Saved data entries
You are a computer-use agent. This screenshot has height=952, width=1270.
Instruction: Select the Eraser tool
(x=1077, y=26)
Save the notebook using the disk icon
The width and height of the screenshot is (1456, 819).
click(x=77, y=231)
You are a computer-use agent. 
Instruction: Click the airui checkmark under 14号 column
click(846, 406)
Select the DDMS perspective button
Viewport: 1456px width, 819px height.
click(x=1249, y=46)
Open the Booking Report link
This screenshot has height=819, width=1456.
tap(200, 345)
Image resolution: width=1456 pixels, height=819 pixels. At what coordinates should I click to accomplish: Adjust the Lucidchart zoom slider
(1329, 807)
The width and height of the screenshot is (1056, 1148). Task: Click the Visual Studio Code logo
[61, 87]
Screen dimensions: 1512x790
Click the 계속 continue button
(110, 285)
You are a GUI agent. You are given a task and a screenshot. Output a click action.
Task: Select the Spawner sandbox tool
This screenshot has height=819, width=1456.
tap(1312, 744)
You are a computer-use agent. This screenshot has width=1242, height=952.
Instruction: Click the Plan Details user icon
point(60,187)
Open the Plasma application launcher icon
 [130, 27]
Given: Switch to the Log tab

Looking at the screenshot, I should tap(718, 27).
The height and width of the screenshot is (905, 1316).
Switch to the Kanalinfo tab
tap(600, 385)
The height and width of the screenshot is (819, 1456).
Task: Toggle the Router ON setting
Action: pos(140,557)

WORK INSTRUCTION => All the entries above need to be reproduced exactly.

ANSWER AREA =>
You are a computer-use agent. This screenshot has height=952, width=1270.
Instruction: Select the Eraser tool
(x=1077, y=26)
Save the notebook using the disk icon
The width and height of the screenshot is (1456, 819).
click(x=77, y=231)
You are a computer-use agent. 
Instruction: Click the airui checkmark under 14号 column
click(846, 406)
Select the DDMS perspective button
Viewport: 1456px width, 819px height.
click(x=1249, y=46)
Open the Booking Report link
This screenshot has height=819, width=1456.
tap(200, 345)
Image resolution: width=1456 pixels, height=819 pixels. At what coordinates should I click to accomplish: Adjust the Lucidchart zoom slider
(1329, 807)
The width and height of the screenshot is (1056, 1148). Task: Click the Visual Studio Code logo
[61, 87]
Screen dimensions: 1512x790
Click the 계속 continue button
(110, 285)
You are a GUI agent. You are given a task and a screenshot. Output a click action.
Task: Select the Spawner sandbox tool
This screenshot has height=819, width=1456.
tap(1312, 744)
You are a computer-use agent. This screenshot has width=1242, height=952.
Instruction: Click the Plan Details user icon
point(60,187)
Open the Plasma application launcher icon
 [130, 27]
Given: Switch to the Log tab

Looking at the screenshot, I should tap(718, 27).
The height and width of the screenshot is (905, 1316).
Switch to the Kanalinfo tab
tap(600, 385)
The height and width of the screenshot is (819, 1456).
Task: Toggle the Router ON setting
Action: pos(140,557)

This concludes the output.